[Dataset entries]
============================================================

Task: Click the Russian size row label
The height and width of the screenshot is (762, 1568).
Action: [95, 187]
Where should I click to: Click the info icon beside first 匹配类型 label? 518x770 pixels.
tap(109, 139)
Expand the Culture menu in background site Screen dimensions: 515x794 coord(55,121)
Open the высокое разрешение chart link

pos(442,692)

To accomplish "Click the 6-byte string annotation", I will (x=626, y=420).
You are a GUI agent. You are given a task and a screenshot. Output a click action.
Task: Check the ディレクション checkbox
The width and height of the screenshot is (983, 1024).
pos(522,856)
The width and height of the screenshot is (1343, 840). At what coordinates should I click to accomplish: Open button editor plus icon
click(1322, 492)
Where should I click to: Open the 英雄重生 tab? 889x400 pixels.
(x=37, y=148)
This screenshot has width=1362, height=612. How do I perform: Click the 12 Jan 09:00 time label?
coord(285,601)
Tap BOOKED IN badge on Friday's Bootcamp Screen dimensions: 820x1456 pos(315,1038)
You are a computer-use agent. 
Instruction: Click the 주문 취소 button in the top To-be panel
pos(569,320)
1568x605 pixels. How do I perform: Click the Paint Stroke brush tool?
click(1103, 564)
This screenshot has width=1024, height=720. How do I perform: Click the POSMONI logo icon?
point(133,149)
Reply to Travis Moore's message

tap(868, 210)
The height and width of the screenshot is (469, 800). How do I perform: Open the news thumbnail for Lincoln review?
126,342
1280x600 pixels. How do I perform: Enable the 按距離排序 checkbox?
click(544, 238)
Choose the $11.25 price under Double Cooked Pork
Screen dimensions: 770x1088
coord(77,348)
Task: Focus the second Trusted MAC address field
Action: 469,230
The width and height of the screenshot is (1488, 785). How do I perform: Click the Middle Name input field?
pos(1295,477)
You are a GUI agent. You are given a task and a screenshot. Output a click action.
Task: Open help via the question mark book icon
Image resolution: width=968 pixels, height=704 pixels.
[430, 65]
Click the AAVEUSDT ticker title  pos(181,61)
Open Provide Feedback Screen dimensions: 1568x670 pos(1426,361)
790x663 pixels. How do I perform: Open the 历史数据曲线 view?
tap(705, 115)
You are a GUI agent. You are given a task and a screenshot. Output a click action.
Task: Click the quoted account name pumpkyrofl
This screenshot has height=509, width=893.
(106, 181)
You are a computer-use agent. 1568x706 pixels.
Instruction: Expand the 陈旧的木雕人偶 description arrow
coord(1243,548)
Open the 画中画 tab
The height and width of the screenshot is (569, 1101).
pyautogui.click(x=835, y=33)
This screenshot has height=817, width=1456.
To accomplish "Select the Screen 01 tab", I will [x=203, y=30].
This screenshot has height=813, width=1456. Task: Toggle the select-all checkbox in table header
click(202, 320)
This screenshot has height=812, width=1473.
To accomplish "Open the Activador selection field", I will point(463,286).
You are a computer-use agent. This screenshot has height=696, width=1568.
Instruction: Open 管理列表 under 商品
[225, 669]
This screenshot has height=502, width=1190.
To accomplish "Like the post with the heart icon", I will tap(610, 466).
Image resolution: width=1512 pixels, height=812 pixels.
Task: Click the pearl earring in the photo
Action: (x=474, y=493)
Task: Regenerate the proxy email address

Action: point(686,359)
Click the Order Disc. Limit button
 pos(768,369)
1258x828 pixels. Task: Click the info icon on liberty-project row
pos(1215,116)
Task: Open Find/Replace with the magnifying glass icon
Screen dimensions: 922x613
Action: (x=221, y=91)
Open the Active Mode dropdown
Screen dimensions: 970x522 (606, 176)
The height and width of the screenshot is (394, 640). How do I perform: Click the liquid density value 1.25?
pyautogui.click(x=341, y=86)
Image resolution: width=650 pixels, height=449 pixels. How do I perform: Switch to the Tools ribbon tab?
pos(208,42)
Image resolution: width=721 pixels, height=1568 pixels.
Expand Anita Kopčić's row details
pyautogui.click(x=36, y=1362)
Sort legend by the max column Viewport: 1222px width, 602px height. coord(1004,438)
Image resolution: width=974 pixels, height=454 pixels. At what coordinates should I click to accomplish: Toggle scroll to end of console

============================================================

The string "computer" may appear in lines of the entries above. Say how many such lines there are, as a number only.

3